When we got LO we were told that for an older child a visit around 4-6wks after placement was good to show them people don't just disappear but for a younger child, it's more about the FC. 
We got on okay with the FC during intros and after a two week break, we started to send a photo and long text update every week or two using the mobile number we'd been given and used during intros. She then kicked up a stink and said we hadn't contacted her at all which I could prove otherwise. She had said during intros she didn't want contact after the 6wk point but wanted to be able to send birthday/christmas cards. Well the 6wk meeting never happened as she adopted herself just after we got LO from her (she wanted to adopt LO but there were some issues for her with his former SW so didn't happen and mass upset). She never contacted us again and it's now been two years and we've never received a card. For us this wasn't an issue as the longer LO was home, the more issues we discovered as a result of her parenting and were quite glad. We've since moved house so now unlikely we will ever meet again. Although this ended on a bit of a sour note, we still tell LO that E looked after him when he was a little baby until he could come home to Mummy and Daddy, and we have a photo album she made for him which is lovely and he looks at every now and again. We'd never say anything negative about her to him and if he wants to meet her when he's older, we'll support and encourage him.

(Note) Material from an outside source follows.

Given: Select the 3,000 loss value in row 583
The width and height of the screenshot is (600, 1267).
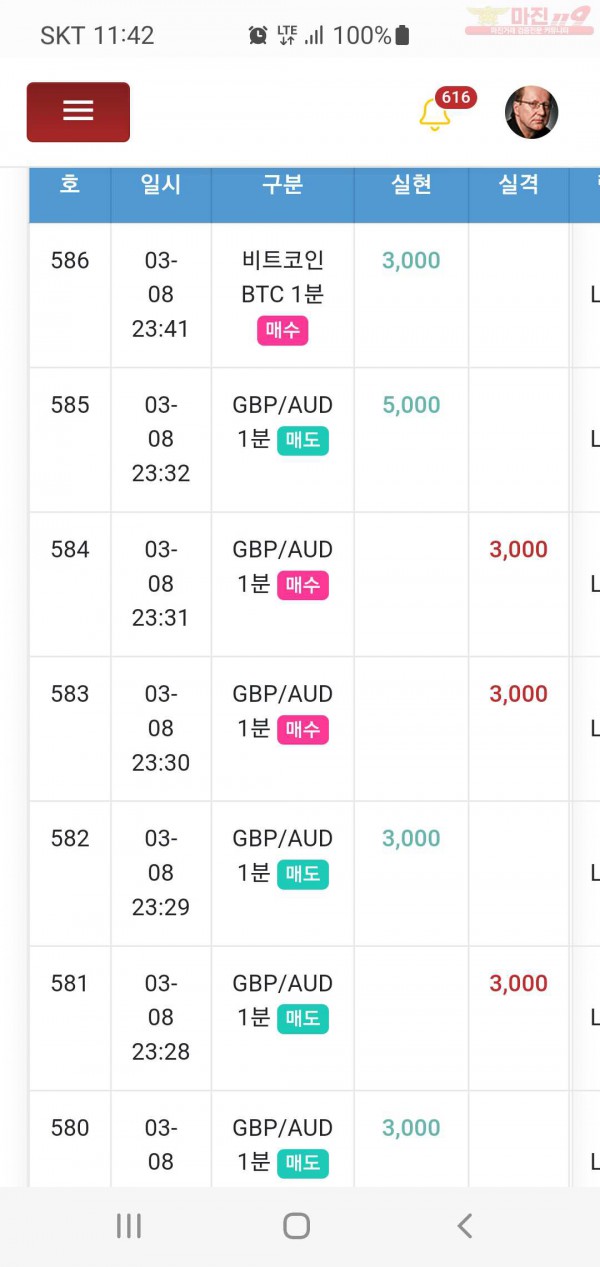Looking at the screenshot, I should 518,694.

That said, a number of people I know have wonderful relationships with their child's FC and keeping a good relationship has been invaluable for them in getting advice or information when needed. They are still in regular contact and meet once or twice a year. Their child was around 3 on placement however.

As your LO is really young, I think the FC just wants to make sure they're settling in well. If you have a good relationship there's no reason you couldn't meet up -I promise that after 6mths your LO will barely remember them and it'll just be meeting a friend. You are the parent -I think this is the scary thing, the worry of how much it'll impact them and if they'll remember and get upset. 

In contrast, we have a wonderful relationship with LO's siblings Mum (adoptive) and write to one another with photos every month or so. We've also met them twice and hope to meet up again once or twice a year.

Whatever you decide, the FC was, is and always will be a part of your LO's story.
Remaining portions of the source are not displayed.